Taint can make a node exclude a certain type of Pod and prevent Pod from being scheduled on the node. One or more taints can be applied to each node, and Pods that cannot tolerate these taints will not be scheduled on that node.

Precautions

  1. The current operating user should have NS Editor role authorization or other higher permissions.
  2. After adding a taint to a node, only Pods that can tolerate the taint can be scheduled to the node.

Steps

  1. Find the target cluster on the Clusters page, and click the cluster name to enter the Cluster page.

    Clusters

  2. In the left navigation bar, click Nodes , find the node that needs to modify the taint, click the operation icon on the right and click the Edit Taints button.

    Edit Taints

  3. Enter the key value information of the taint in the pop-up box, select the taint effect, and click OK .

    Click ➕ Add to add multiple taints to the node, and click X on the right side of the taint effect to delete the taint.

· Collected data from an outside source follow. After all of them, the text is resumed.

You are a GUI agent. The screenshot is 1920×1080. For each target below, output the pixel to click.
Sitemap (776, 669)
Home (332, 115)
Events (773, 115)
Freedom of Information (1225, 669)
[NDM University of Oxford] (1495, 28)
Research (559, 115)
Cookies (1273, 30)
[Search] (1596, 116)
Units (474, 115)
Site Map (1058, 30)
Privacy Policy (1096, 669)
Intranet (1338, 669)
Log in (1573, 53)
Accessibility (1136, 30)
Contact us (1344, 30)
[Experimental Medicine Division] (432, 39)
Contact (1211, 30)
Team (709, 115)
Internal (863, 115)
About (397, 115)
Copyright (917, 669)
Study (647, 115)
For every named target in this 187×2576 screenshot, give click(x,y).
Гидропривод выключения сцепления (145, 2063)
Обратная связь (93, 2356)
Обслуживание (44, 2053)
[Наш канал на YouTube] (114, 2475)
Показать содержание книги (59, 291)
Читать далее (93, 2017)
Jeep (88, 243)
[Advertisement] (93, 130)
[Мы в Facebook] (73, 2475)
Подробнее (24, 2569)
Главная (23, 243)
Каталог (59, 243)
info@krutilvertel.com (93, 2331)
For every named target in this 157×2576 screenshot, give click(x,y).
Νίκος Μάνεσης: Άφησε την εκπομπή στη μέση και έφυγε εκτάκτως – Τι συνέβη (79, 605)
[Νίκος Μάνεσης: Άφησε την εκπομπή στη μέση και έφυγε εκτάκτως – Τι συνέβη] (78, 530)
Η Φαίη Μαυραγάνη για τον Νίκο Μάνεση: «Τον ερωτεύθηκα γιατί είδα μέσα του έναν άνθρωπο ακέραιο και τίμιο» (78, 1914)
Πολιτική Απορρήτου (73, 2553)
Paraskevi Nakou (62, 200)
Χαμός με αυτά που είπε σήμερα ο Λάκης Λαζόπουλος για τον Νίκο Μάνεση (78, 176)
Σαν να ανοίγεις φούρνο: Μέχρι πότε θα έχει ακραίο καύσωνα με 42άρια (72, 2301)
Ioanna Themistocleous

    Currently supports three taint effects:

    • NoExecute: This affects pods that are already running on the node as follows:

      • Pods that do not tolerate the taint are evicted immediately
      • Pods that tolerate the taint without specifying tolerationSeconds in their toleration specification remain bound forever
      • Pods that tolerate the taint with a specified tolerationSeconds remain bound for the specified amount of time. After that time elapses, the node lifecycle controller evicts the Pods from the node.
    • NoSchedule: No new Pods will be scheduled on the tainted node unless they have a matching toleration. Pods currently running on the node are not evicted.

    • PreferNoSchedule: This is a "preference" or "soft" version of NoSchedule. The control plane will try to avoid placing a Pod that does not tolerate the taint on the node, but it is not guaranteed, so this taint is not recommended to use in a production environment.

    Config

For more details about taints, refer to the Kubernetes documentation Taints and Tolerance.